Dinas Pertanian dan Peternakan Kabupaten Tana Toraja, Sulawesi Selatan (Sulsel) batal memusnahkan kerbau yang terkonfirmasi positif penyakit mulut dan kuku (PMK). Peternak tidak terima kerbaunya hanya diberi kompensasi Rp 10 juta.
"Hari ini tidak jadi, karena peternak tidak mau kerbaunya disembelih. Mereka menilai kompensasi Rp 10 juta itu tidak sesuai harga kerbaunya," kata Kepala Bidang (Kabid) Peternakan Tana Toraja Henok kepada detikSulsel, Rabu (13/7/2022).
Henok mengungkapkan beberapa peternak juga mengaku jika kerbaunya sudah dalam keadaan baik.
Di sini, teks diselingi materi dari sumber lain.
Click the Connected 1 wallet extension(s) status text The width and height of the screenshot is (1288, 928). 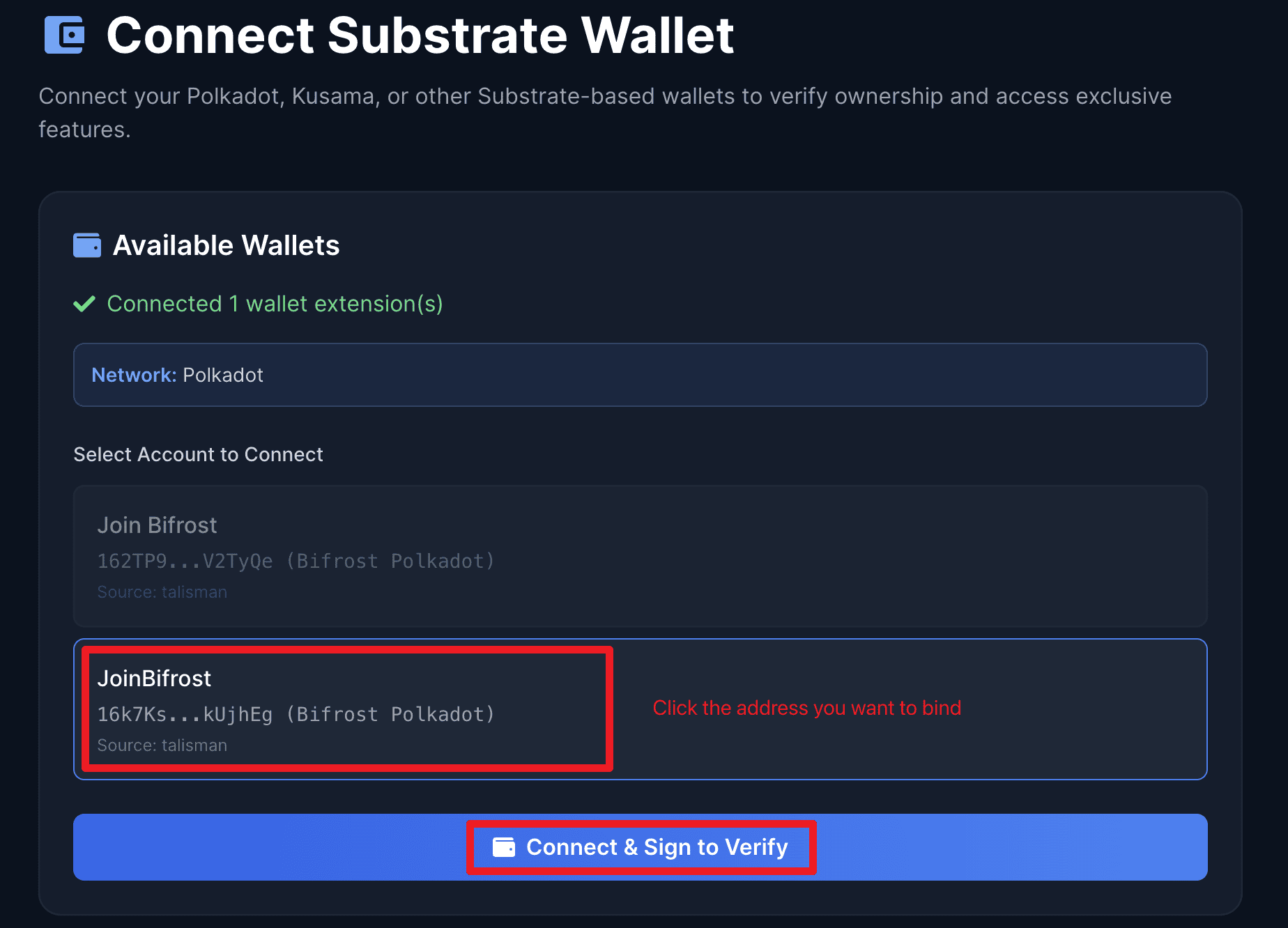275,304
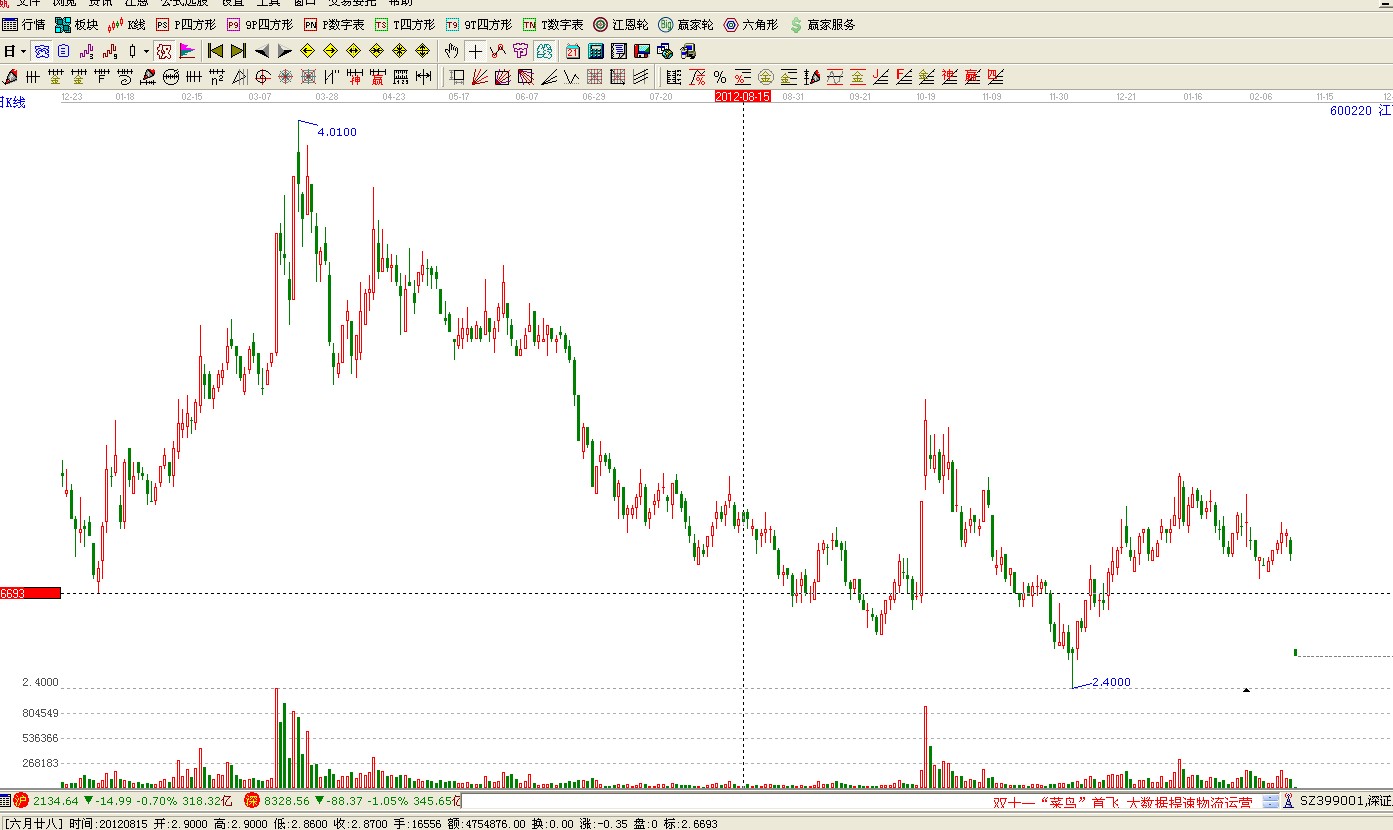Click the floppy disk save icon
1393x830 pixels.
pyautogui.click(x=642, y=51)
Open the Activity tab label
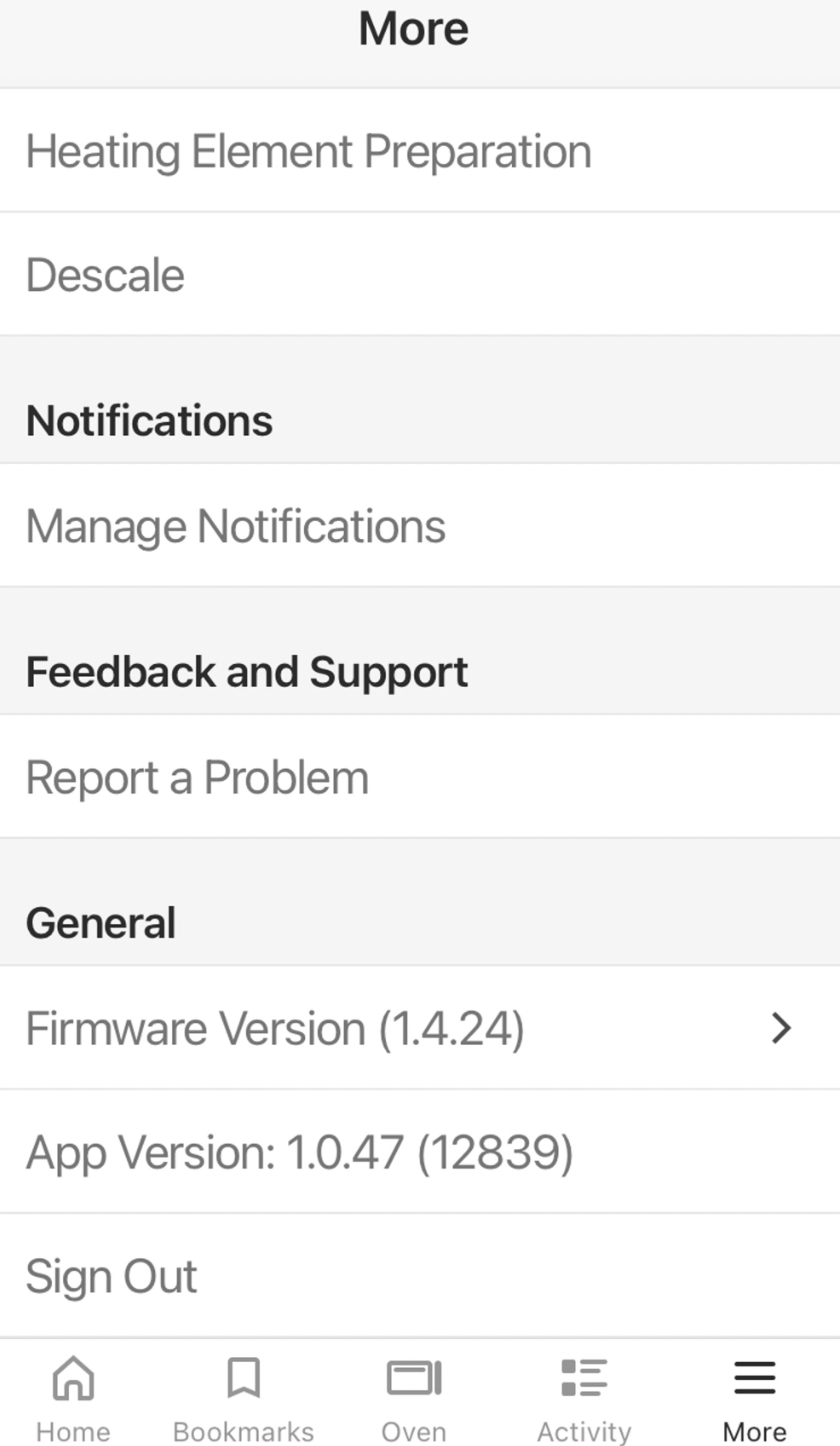The width and height of the screenshot is (840, 1446). tap(584, 1431)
Gejala seperti pembusukan di bagian kuku dan mulut sudah mulai menghilang.
SCROLL TO CONTINUE WITH CONTENT
"Kita tadi periksa, ada beberapa kerbau memang sudah tidak menimbulkan gejala yang parah. Sudah menunjukkan ciri-ciri kesembuhan, luka bagian kuku dan mulut sudah kering. Makannya juga sudah lancar," jelasnya.
Menurut Henok, Pemkab Tana Toraja tidak memaksa jika peternak tak ingin kerbaunya dimusnahkan. Meski demikian, untuk sementara ini peternak diwajibkan melakukan karantina kerbau yang positif PMK, dan memisahkan kandang dengan kerbau yang sehat. Hingga saat ini, jumlah kerbau yang terkonfirmasi PMK di Tana Toraja berjumlah 28 kerbau.
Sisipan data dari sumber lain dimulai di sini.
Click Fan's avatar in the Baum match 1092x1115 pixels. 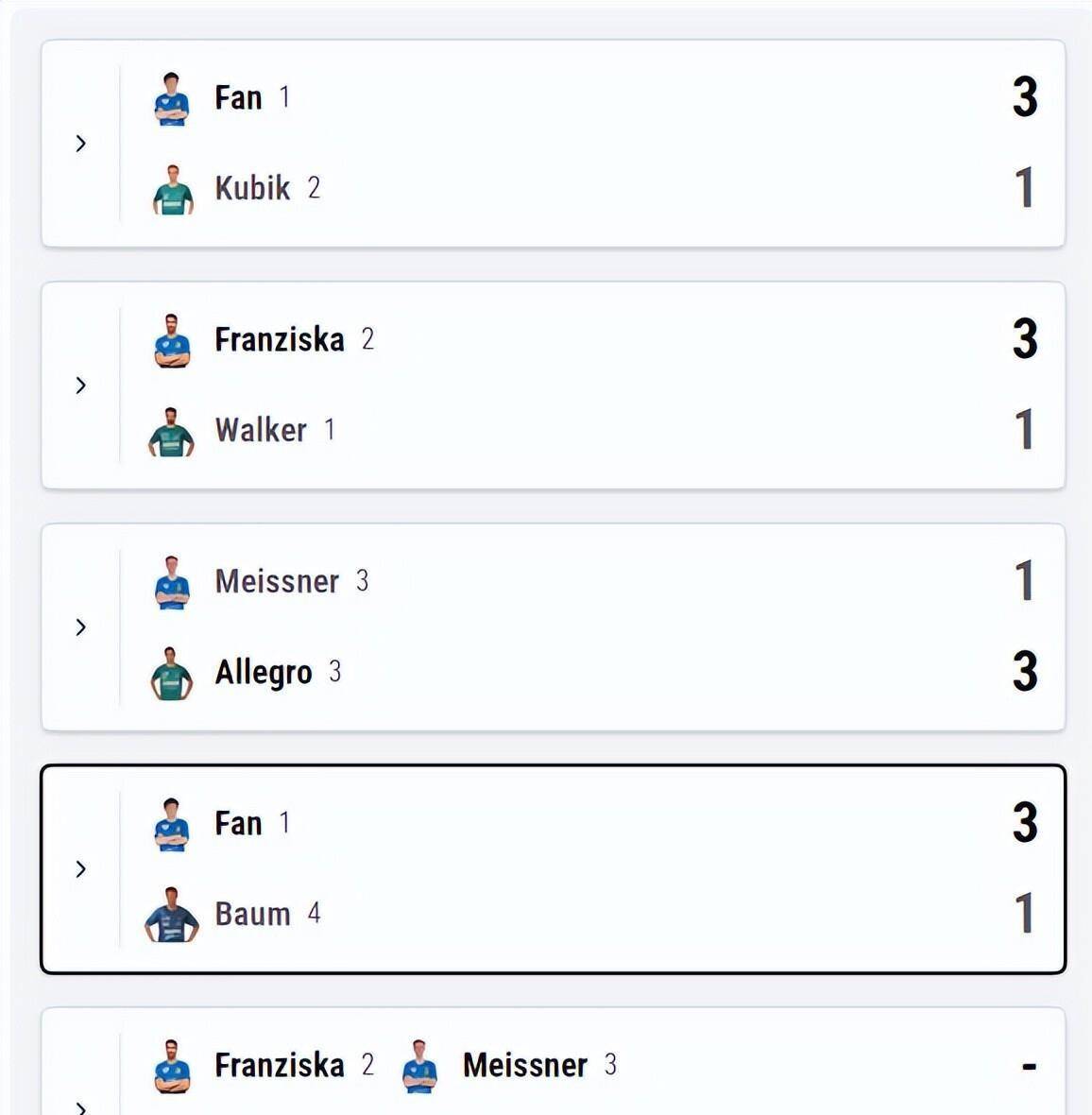click(172, 825)
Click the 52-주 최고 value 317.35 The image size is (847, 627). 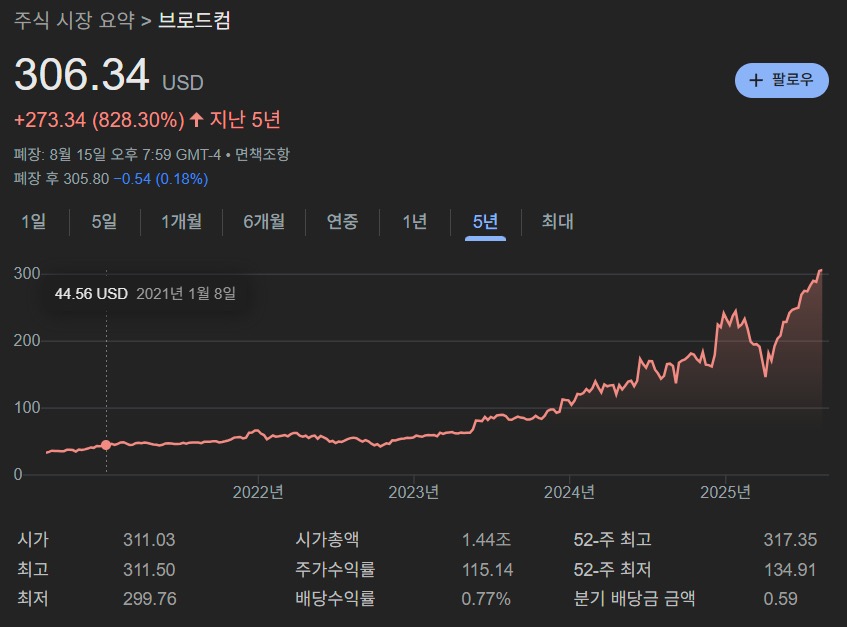pos(790,540)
"Kandangnya juga jangan disatukan dengan ternak yang sehat karena virus ini sangat cepat menular. Hingga saat ini kita belum mendapat informasi mengenai penambahan kerbau terkonfirmasi, masih 28 jumlahnya positif," jelas Hanok.
Sementara itu, salah seorang peternak kerbau, Sompaeng menjelaskan, dia memilih kerbaunya tidak dimusnahkan karena jumlah kompensasi yang diberikan tidak setimpal dengan harga kerbaunya. Apalagi kerbaunya yang terkonfirmasi positif PMK itu sudah dirawatnya bertahun-tahun.
"Tidak tega saya kalau dimusnahkan begitu saja. Memang itu ada kompensasi tapi tidak setara pak, kita sudah rawat bertahun-tahun harganya kerbau saya ini Rp 40 juta. Coba lihat mi selisihnya," ucapnya.